Doctors told Barbara Owens she would die nearly five years ago, but on Wednesday she watched as the man who beat her brother to death in front of her was sentenced to life in prison.
“I can never, ever get my brother back, and I’m already losing my life,” Owens said through tears Wednesday at the sentencing for 34-year-old Jaime Zuniga, who was convicted of murder after he beat Edward Turner to death during a 2015 robbery.
“At times, I wish they’d killed me and left my brother alone,” she said.
Prosecutor Michael Schwartzer said Zuniga and his co-defendant, Jennifer Mustachia, knocked on the siblings’ front door and attacked Turner when he opened it. Zuniga beat the 47-year-old with anything he could find, including a hairbrush, a lamp, an ashtray and a crowbar.
Mustachia faces the same murder, robbery and kidnapping charges as Zuniga, and will be sentenced in February.
Owens suffers from amyotrophic lateral sclerosis, the neurodegenerative disease known as ALS or Lou Gehrig’s disease, and at the time of the attack was only able to move one of her arms. Now, all of her limbs are paralyzed. Her brother was also disabled, having suffered a brain injury several years before.
Before Owens spoke on Wednesday, her daughter, Stacey Woienski, had to hold Owens’ right hand up so she could be put under oath.
“I have nightmares about it,” Owens said. “My family can’t even talk to me about it anymore.”
Owens said she’d prefer if Zuniga received the death penalty but that she likely wouldn’t live to see the sentence carried out. She said the prison term gave her “some kind of closure.”
Woienski also spoke and said that only she and her mother attended the sentencing because the rest of their family was too heartbroken to bear it.
Zuniga’s attorney, Charles Cano, said the same of Zuniga’s family, who had been present for previous hearings.
Schwartzer said that after beating and restraining Turner, Zuniga left the northeast valley home with a TV while Mustachia stayed behind for hours, during which time she ransacked the home, made meals for herself and changed out of her bloody clothing.
Owens had testified that while Mustachia was still in the home, she threatened to cook Turner’s remains and force Owens to eat them.
Mustachia eventually fell asleep, and Owens was able to escape the home and call for help. When police arrived, they arrested Mustachia and found Turner dead.
Zuniga read a letter to the court in Spanish as an interpreter translated.

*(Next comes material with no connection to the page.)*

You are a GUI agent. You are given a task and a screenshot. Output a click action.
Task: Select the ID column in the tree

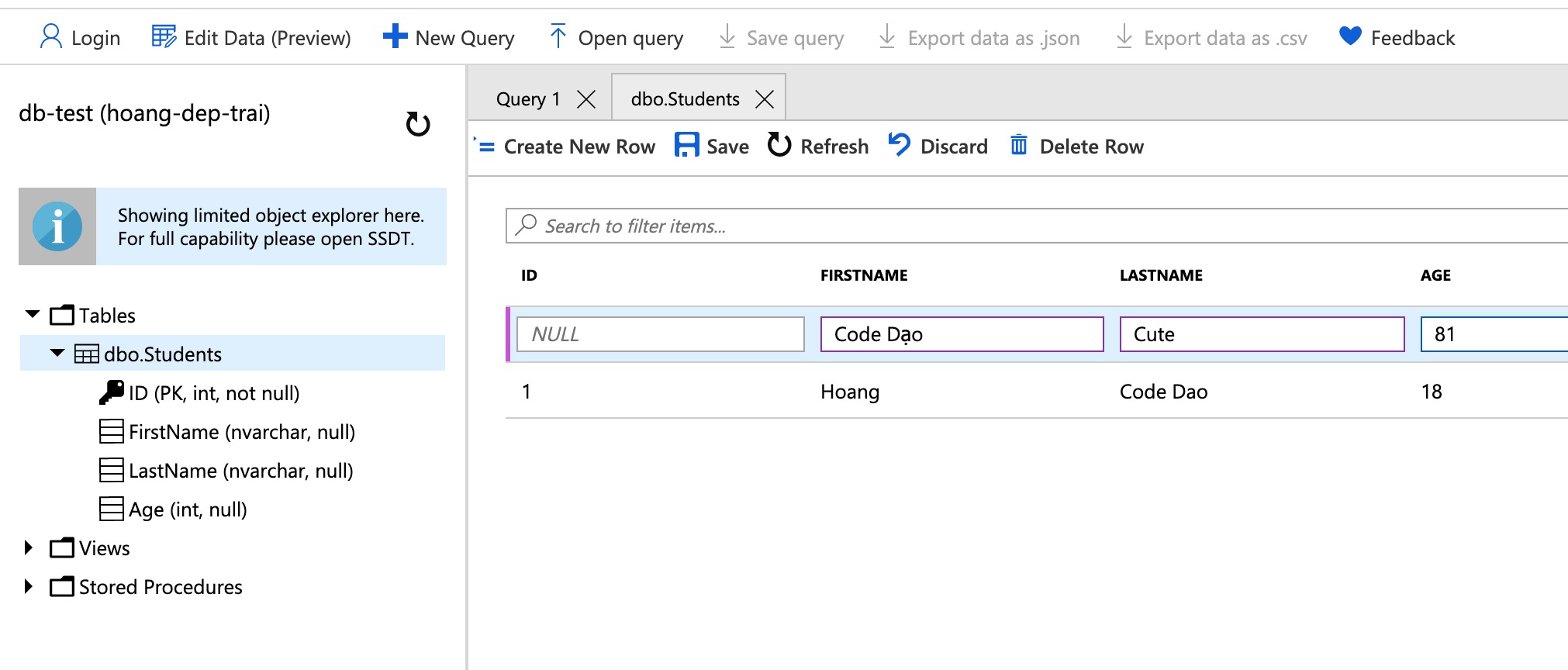pyautogui.click(x=213, y=393)
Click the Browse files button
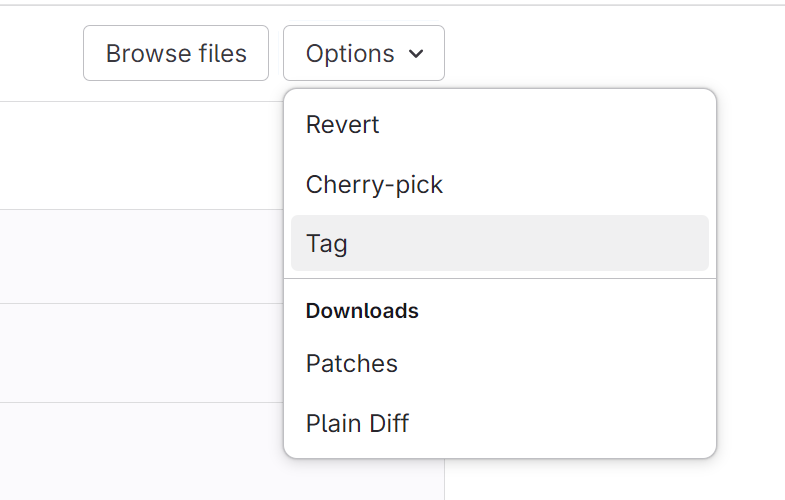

He asked Owens and her family for forgiveness, and apologized for the pain and suffering they’d endured.
“If I could change my life for his, I would do it this moment,” Zuniga said through the interpreter. “I know I have to pay for what happened, and I’m ready to receive the punishment I will receive.”

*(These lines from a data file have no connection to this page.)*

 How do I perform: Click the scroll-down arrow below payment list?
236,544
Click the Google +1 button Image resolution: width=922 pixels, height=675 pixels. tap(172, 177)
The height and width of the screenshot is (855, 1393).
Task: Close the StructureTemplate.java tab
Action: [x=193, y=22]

Cano asked District Judge Michelle Leavitt to sentence Zuniga to a minimum of 25 years to life with the possibility of parole, while the state asked for a minimum of 30 years to life.
Cano said Zuniga had been a model client and showed remorse for his actions, and argued that Mustachia had been the main aggressor and perpetrator of the crime.
Owens told the court she could never forgive the pair.
“It’s an unforgivable crime, and I’m paying for it with whatever’s left of my life,” Owens said. “They showed no mercy, and they deserve no mercy.”
Leavitt sentenced Zuniga to life in prison, but he will be eligible for parole in 30 years.